Andrew Roberts

Personal information
- Full name: Andrew Richard Roberts
- Born: 16 April 1971 (age 55) Kettering, Northamptonshire, England
- Batting: Right-handed
- Bowling: Leg break
- Relations: Timothy Roberts (brother)

Domestic team information
- 1989–1996: Northamptonshire
- 1993/94: Wellington
- 1997–2010: Bedfordshire

Career statistics
| Competition | First-class | List A |
| Matches | 61 | 32 |
| Runs scored | 1,173 | 462 |
| Batting average | 18.04 | 24.31 |
| 100s/50s | 0/2 | 1/1 |
| Top score | 62 | 113 |
| Balls bowled | 9,203 | 1,157 |
| Wickets | 107 | 38 |
| Bowling average | 45.13 | 22.92 |
| 5 wickets in innings | 1 | 2 |
| 10 wickets in match | 0 | 0 |
| Best bowling | 6/72 | 5/28 |
| Catches/stumpings | 23/– | 11/– |
- Source: Cricinfo, 24 September 2011

= Andrew Roberts (Northamptonshire cricketer) =

English cricketer (born 1971)

Andrew Richard Roberts (born 16 April 1971) is a former English cricketer. Roberts was a right-handed batsman who bowled leg break. He was born in Kettering, Northamptonshire and is the brother of cricketer Timothy Roberts.

==Northamptonshire==
Roberts made his first-class debut for Northamptonshire against Glamorgan in the 1989 County Championship. The following season he made three Youth Test appearances for England Young Cricketers against Pakistan Young Cricketers. These were to be his only international honours. Roberts' first-class career with Northamptonshire continued until the 1996 season, when he made his final first-class appearance against Worcestershire in the 1996 County Championship. He made 59 first-class appearances for Northamptonshire, scoring 1,119 runs at an average of 18.04, with a high score of 62. This score, which was one of two fifties he made, came against Nottinghamshire in 1992. As a leg spin bowler (a rarity in modern first-class cricket in England), Roberts took 107 wickets at a bowling average of 44.60, with best figures of 6/72. These figures, his only five wicket haul, came against Lancashire in 1988. His List A debut came against Worcestershire in the 1991 Refuge Assurance League. He made thirteen further List A appearances for Northamptonshire, the last of which came against Sussex in the 1995 AXA Equity & Law League. In his thirteen List A matches for the county, he took 13 wickets at an average of 26.30, with best figures of 3/26. With the bat, he scored 42 runs at an average of 8.40, with a high score of 20. He left Northamptonshire at the end of the 1996 season.

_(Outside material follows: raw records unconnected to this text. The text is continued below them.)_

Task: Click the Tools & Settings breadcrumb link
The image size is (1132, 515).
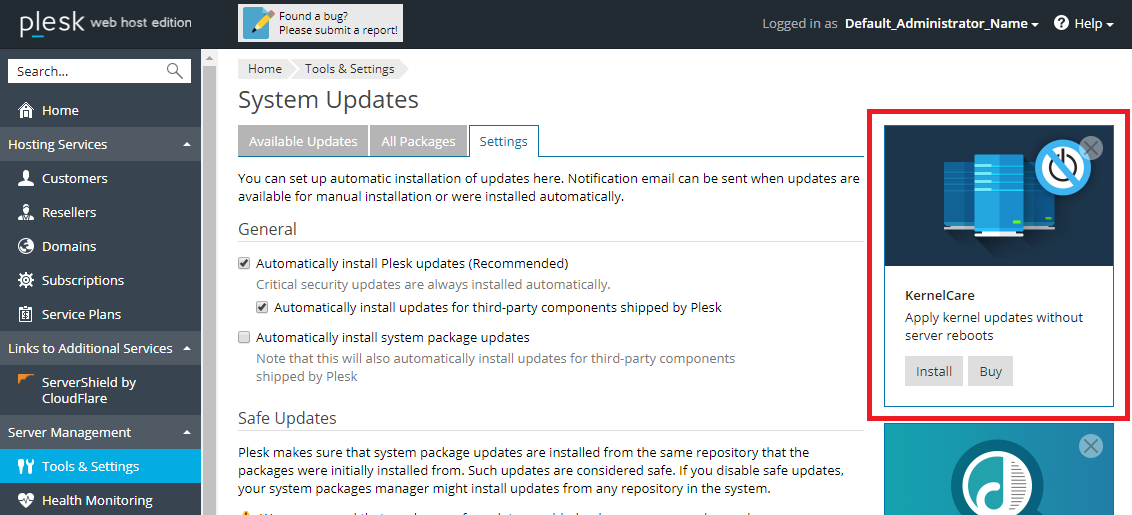Action: [347, 69]
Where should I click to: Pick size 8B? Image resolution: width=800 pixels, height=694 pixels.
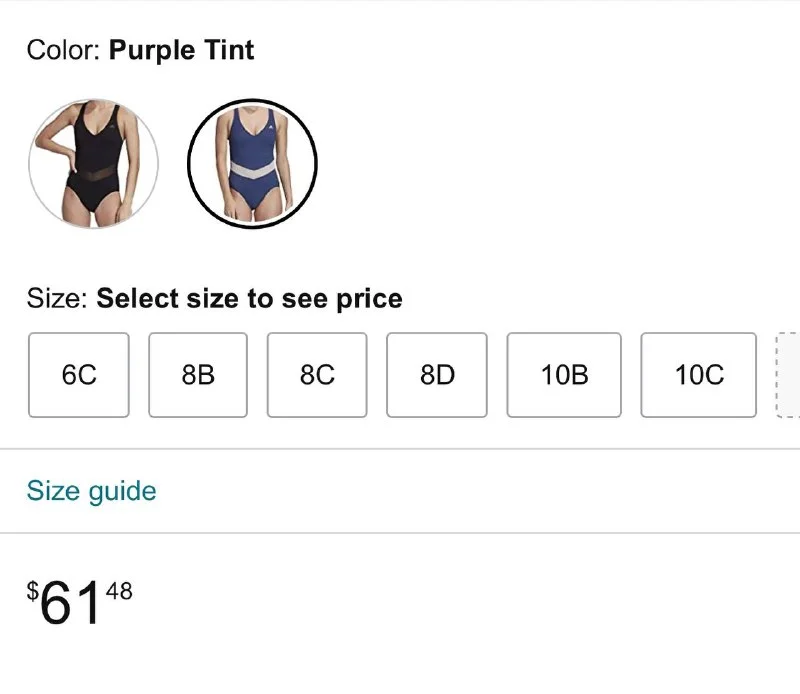pos(198,375)
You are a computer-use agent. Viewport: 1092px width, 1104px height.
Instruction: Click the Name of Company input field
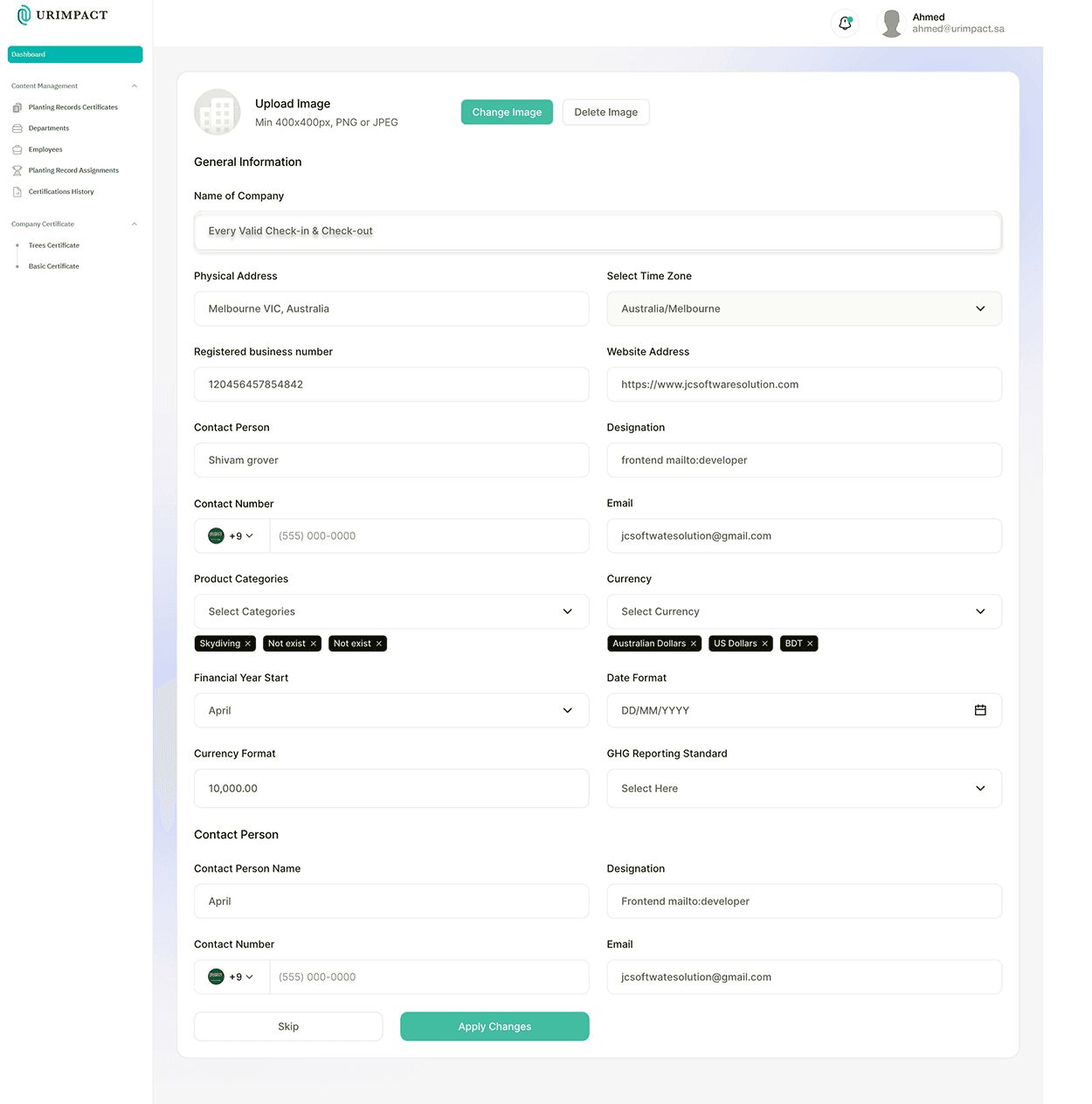(598, 231)
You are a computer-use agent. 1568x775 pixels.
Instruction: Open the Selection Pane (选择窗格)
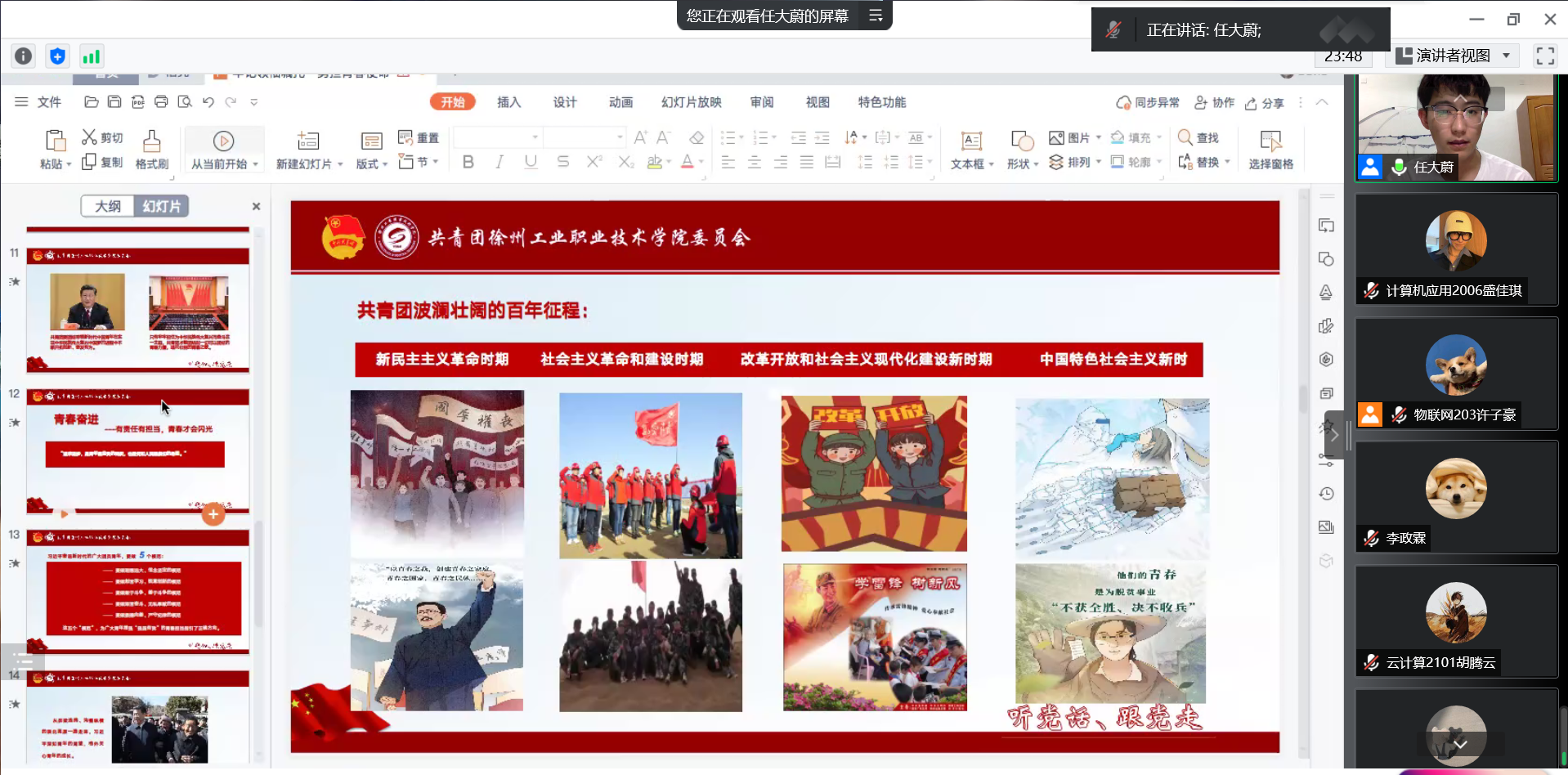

While at Northamptonshire and following the 1993 English cricket season, Roberts played two first-class matches for Wellington in New Zealand, both against Auckland.

==Bedfordshire==
Roberts joined Bedfordshire in 1997, making his debut for the county against Cumberland in the Minor Counties Championship. He played Minor counties cricket for Bedfordshire 1997 to 2010, making 85 Minor Counties Championship and 48 MCCA Knockout Trophy appearances. He made his first List A appearance representing Bedfordshire against Glamorgan in the 1997 NatWest Trophy. The following season he made two List A appearances for the Minor Counties against Northamptonshire and Nottinghamshire. Roberts made fifteen further List A appearances for Bedfordshire, the last of which came against Sussex in the 2005 Cheltenham & Gloucester Trophy. In his sixteen List A matches for Bedfordshire, he scored 379 runs at an average of 31.58, which included his only century in that format. This score came against the Derbyshire Cricket Board in the 2002 Cheltenham & Gloucester Trophy. With the ball, he took 25 wickets at an average of 19.92, with best figures of 5/28. These figures, which were one of two five wicket hauls he took in that format for Bedfordshire, came against Huntingdonshire in the 1999 NatWest Trophy.